▸ TO-DO LIST
**a)** Answer these questions from the judgment extract, one line each:
(i) At what price was the agreement of sale presented to the Mayoral Committee?
(ii) What minimum sum did the Mayoral Committee indicate it would approve for a sale of the property?
(iii) To whom did the second respondent pay over the R550 000?
**b)** Starting with the line of the records that contains "Task: Open the 成交 tab" and going on through the line that contains "coord(593,21)", write out those lines again with the task lines included, and multiply every click coordinate in the answers by 0.95, rounding to whole numbers with halves going up. Change no other numbers.

Furthermore, since it was a term of the agreement and a condition
that the sale was
subject to the approval by the Mayoral Committee,
when the Mayoral Committee was presented with the agreement of sale
of the property
for R250 000, it refused to approve the sale and
indicated that it will approve a sale of the property in the sum of
not less
than R800 000 – hence the applicant had to make
up the sum of R800 000 by raising a further payment in the sum
of R550 000 which it paid into the trust account of the second
respondent.
[13]
It was contended by the second respondent that the applicant’s
claim is premised on the
basis that the R550 000 it paid into
the second respondent’s trust account is still lying in the
trust account. The
R550 000 is no longer lying in the second
respondent’s trust account since it was paid over to the City
of Johannesburg
by the second respondent and the applicant knew this
and should therefore have joined the City of Johannesburg as a party
in these
proceedings. At some point, so the argument went, the
applicant did issue an application wherein the City of Johannesburg
was cited
as a party but later abandoned same. It was contended
further that the second respondent is not liable to pay the applicant
the
said sum of R550 000 for it does not have it in its trust
account since it was paid over to the City of Johannesburg as per
the
agreement.

▸ EXERCISE DATA
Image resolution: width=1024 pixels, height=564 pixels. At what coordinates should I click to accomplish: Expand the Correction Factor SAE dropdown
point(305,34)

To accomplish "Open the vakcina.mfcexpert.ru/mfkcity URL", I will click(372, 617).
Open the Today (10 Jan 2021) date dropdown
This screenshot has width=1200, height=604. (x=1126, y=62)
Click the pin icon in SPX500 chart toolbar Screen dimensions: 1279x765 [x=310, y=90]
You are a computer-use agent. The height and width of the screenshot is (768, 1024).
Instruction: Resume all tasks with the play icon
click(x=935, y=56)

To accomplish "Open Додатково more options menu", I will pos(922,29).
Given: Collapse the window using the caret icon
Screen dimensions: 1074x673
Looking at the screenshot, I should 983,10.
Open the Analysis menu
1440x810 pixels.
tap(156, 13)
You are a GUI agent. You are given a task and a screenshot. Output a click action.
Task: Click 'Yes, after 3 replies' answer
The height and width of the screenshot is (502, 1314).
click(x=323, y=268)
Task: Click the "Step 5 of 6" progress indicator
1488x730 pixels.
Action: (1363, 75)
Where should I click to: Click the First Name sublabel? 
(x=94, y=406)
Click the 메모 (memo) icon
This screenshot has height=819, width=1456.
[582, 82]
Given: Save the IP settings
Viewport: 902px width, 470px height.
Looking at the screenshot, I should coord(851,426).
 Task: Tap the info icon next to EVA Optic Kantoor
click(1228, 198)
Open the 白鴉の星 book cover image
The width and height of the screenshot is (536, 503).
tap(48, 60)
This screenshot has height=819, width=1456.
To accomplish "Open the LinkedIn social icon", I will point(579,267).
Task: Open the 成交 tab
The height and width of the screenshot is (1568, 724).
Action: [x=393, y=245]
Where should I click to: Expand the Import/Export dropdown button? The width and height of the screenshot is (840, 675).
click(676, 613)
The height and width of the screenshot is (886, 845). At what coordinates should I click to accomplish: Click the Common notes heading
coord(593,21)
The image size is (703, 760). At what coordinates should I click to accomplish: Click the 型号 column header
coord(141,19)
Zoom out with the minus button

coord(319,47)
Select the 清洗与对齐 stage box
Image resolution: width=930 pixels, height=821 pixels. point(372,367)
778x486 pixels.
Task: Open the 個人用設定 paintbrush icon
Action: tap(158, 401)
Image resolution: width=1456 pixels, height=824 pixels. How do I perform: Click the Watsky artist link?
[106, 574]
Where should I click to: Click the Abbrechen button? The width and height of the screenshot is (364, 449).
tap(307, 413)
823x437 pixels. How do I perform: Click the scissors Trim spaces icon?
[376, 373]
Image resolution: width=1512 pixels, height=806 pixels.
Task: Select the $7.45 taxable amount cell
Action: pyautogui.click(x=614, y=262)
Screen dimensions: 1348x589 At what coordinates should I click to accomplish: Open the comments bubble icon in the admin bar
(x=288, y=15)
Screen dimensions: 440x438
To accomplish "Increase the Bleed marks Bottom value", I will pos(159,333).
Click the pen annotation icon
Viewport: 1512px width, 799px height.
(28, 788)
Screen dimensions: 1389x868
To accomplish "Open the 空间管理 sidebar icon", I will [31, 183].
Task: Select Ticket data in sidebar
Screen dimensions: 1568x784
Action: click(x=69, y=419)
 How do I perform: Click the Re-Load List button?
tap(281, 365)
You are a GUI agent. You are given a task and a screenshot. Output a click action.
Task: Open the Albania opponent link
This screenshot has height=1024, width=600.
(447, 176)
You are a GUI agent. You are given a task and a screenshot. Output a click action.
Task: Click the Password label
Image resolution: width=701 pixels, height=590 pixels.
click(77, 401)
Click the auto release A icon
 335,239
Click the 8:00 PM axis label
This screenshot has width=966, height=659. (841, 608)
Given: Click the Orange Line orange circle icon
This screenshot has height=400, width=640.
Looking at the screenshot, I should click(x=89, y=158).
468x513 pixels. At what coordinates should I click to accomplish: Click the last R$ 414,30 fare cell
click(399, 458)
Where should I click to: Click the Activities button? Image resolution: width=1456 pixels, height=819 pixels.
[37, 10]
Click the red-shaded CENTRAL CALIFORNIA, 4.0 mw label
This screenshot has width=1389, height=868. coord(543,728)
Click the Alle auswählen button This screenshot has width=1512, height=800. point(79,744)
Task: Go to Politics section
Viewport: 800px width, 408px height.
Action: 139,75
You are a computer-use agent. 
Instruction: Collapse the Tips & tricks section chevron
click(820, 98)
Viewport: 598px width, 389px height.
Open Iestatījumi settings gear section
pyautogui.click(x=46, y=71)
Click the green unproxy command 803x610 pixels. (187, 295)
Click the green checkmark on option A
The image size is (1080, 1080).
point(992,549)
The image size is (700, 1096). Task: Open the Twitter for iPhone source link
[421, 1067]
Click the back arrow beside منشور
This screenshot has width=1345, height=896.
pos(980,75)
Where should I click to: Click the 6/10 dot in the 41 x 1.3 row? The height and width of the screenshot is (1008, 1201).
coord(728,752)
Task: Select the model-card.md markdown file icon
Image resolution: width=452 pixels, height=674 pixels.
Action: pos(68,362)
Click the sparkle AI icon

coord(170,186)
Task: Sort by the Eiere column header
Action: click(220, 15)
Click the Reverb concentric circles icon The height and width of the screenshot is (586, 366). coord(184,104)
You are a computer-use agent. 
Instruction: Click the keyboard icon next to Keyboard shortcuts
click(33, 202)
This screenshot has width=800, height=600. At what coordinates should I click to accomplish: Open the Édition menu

▸ TASK-BY-TASK OUTPUTS
**a)**
(i) R250 000
(ii) R800 000
(iii) The City of Johannesburg

**b)**
Task: Open the 成交 tab
The height and width of the screenshot is (1568, 724).
Action: [x=373, y=233]
Where should I click to: Expand the Import/Export dropdown button? The width and height of the screenshot is (840, 675).
click(642, 582)
The height and width of the screenshot is (886, 845). At what coordinates should I click to accomplish: Click the Common notes heading
coord(563,20)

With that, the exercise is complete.